Памук: Современный роман, лишенный эпической формы, по существу, нельзя считать артефактом восточной литературы. Ведь писатель — это человек, который не принадлежит к некоему сообществу, не разделяет его основных устремлений; его мировоззрение, сознание определяется иными ценностями. Он существует вне этого сообщества, отсюда и многообразие, многоплановость его произведений. Я много размышлял над этим, когда писал «Снег».
Корреспондент: «Снег» — наиболее политизированное ваше произведение. Когда появилась мысль написать этот роман?
Памук: В середине 1990-х годов, когда я уже стал известен в Турции, война с курдскими племенами была в разгаре, и наши либерально настроенные писатели просили меня помочь им — подписывать петиции, выступать на собраниях, то есть участвовать в политических акциях и мероприятиях. А вскоре представители правящих кругов предприняли контратаку, обвиняя меня в чрезмерной активности и непонимании политической ситуации. Меня все это сильно раздражало, и какое-то время спустя я решил написать политический роман, в котором намеревался изложить некоторые свои соображения — да, я родом из старинной семьи среднего класса, и я чувствую ответственность за тех, кто, в отличие от меня, не имеет права голоса. Я верил в роман, в искусство романа. Странная вещь, но именно это помогло мне освободиться от общества. Я начал писать его, как только закончил «Меня зовут красный».

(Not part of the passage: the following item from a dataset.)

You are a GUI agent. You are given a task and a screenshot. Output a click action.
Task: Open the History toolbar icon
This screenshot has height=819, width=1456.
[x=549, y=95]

Корреспондент: А почему действие романа перенесено в маленький городок Каре?
Памук: Это один из самых холодных городов Турции. И один из самых бедных. В начале 1980-х годов одна из ведущих турецких газет посвятила целый разворот номера проблеме нищеты Карса. Кто-то подсчитал, что город целиком можно купить примерно за миллион долларов. Когда я решил отправиться туда, политическая ситуация в стране сложилась очень непростая. Окрестности городка в основном были заселены курдами, а в самом городе жили курды, выходцы из Азербайджана, турки, иногда встречались русские и немцы. Помимо проблем этнического характера, существовали и религиозные разногласия между шиитами и суннитами. Война, которую турецкое правительство вело против курдских племен, была такой ожесточенной, что ехать туда было просто опасно. Но я попросил знакомого редактора одной газеты дать мне пропуск, чтобы меня пропустили в зону военного конфликта. Кроме того, он предупредил мэра Карса и начальника полиции города о моем приезде.